- _GIVEN REQUEST 1_:
Decide whether each statement agrees with the problem text: (a) the required algorithm must run in O(n) time; (b) the output given for Example 2 is 9; (c) in the sorting solution, traversal of the array begins at index i=0. Answer yes or no for each, quoting the deciding words of the problem text.

Given an unsorted array of integers nums, return _the length of the longest consecutive elements sequence._

You must write an algorithm that runs in O(n) time.

 

Example 1:

Input: nums = [100,4,200,1,3,2]
Output: 4
Explanation: The longest consecutive elements sequence is [1, 2, 3, 4]. Therefore its length is 4.

Example 2:

Input: nums = [0,3,7,2,5,8,4,6,0,1]
Output: 9

 

Constraints:

• 0 <= nums.length <= 105
• -109 <= nums[i] <= 109

Solutions

Solution 1: Sorting

First, we sort the array, then use a variable $t$ to record the current length of the consecutive sequence, and a variable $ans$ to record the length of the longest consecutive sequence.

Next, we start traversing the array from index $i=1$. For the current element $nums[i]$:

• If $nums[i] = nums[i-1]$, it means the current element is repeated and does not need to be considered.
• If $nums[i] = nums[i-1] + 1$, it means the current element can be appended to the previous consecutive sequence to form a longer consecutive sequence. We update $t = t + 1$, and then update the answer $ans = \max(ans, t)$.

- _GIVEN REQUEST 2_:
Format the records from the line with "Redazione (350, 72)" up to and including the last line of the records as a numbered list, omitting blank lines and leaving out the pictures.

- _RECORD EXCERPTS_:

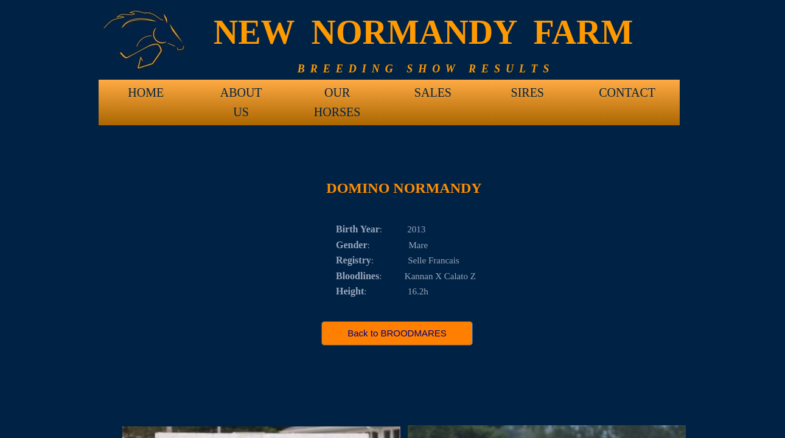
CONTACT (627, 92)
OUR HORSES (337, 97)
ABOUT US (241, 97)
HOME (146, 92)
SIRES (527, 92)
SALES (433, 92)
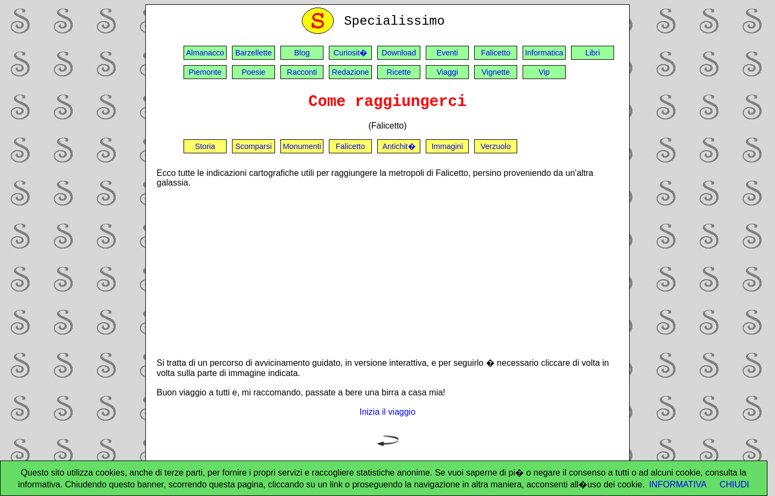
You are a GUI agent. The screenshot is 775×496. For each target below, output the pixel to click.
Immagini (447, 146)
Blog (302, 52)
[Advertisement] (387, 271)
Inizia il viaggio (387, 411)
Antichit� (398, 146)
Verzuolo (496, 146)
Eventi (447, 52)
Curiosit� (351, 52)
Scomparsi (253, 146)
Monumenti (302, 146)
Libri (592, 52)
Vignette (496, 72)
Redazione (350, 72)
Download (399, 52)
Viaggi (447, 72)
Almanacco (205, 52)
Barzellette (253, 52)
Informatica (544, 52)
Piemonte (205, 72)
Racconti (302, 72)
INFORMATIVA (678, 484)
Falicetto (495, 52)
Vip (544, 72)
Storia (205, 146)
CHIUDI (734, 484)
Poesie (253, 72)
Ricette (399, 72)
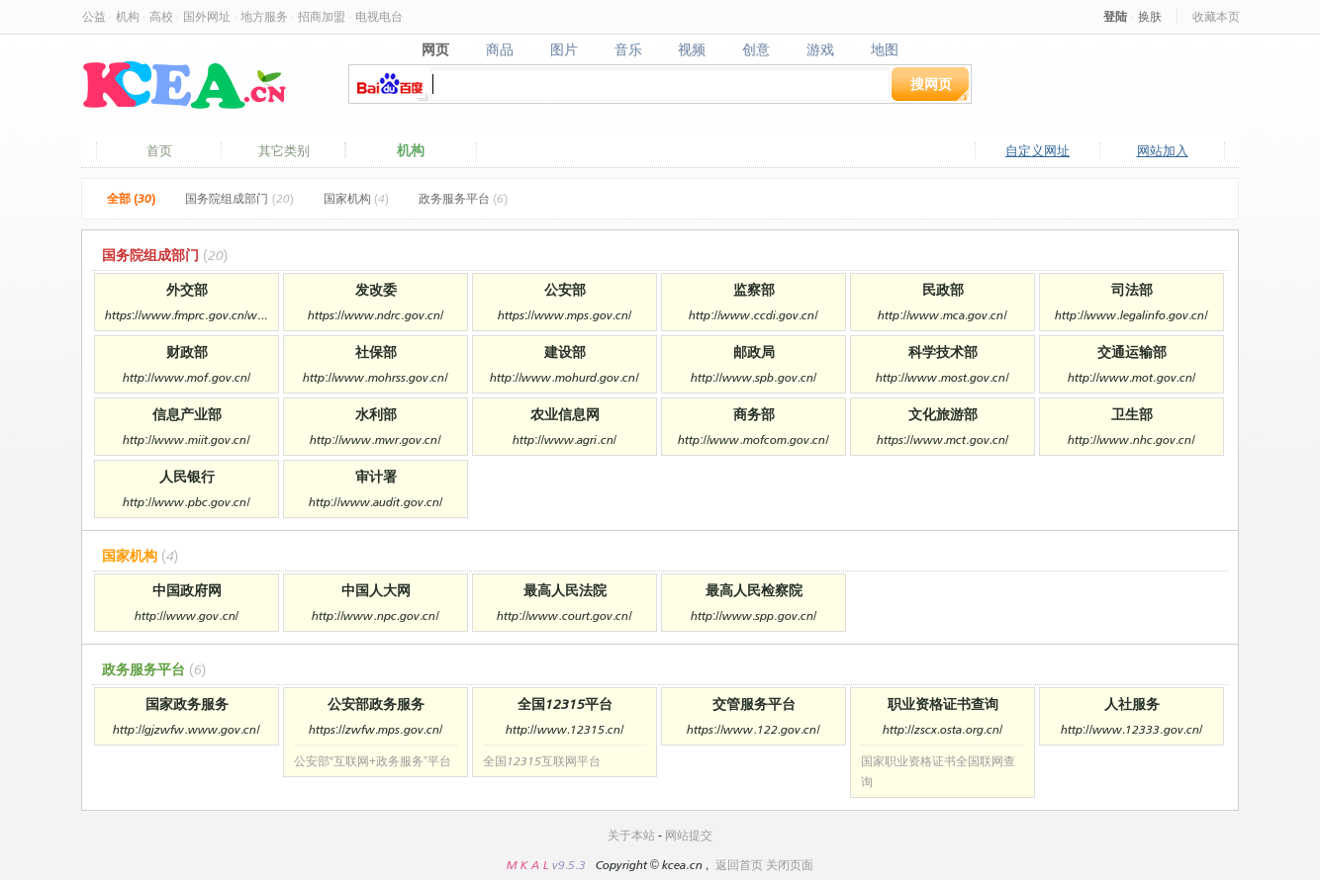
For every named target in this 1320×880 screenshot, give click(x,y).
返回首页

- _RESPONSE 1_:
(a) Yes: "You must write an algorithm that runs in O(n) time."
(b) Yes: "Output: 9"
(c) No: "Next, we start traversing the array from index $i=1$."

- _RESPONSE 2_:
1. Redazione (350, 72)
2. Download (399, 52)
3. Viaggi (447, 72)
4. Almanacco (205, 52)
5. Barzellette (253, 52)
6. Informatica (544, 52)
7. Piemonte (205, 72)
8. Racconti (302, 72)
9. INFORMATIVA (678, 484)
10. Falicetto (495, 52)
11. Vip (544, 72)
12. Storia (205, 146)
13. CHIUDI (734, 484)
14. Poesie (253, 72)
15. Ricette (399, 72)
16. For every named target in this 1320×880 screenshot, give click(x,y).
17. 返回首页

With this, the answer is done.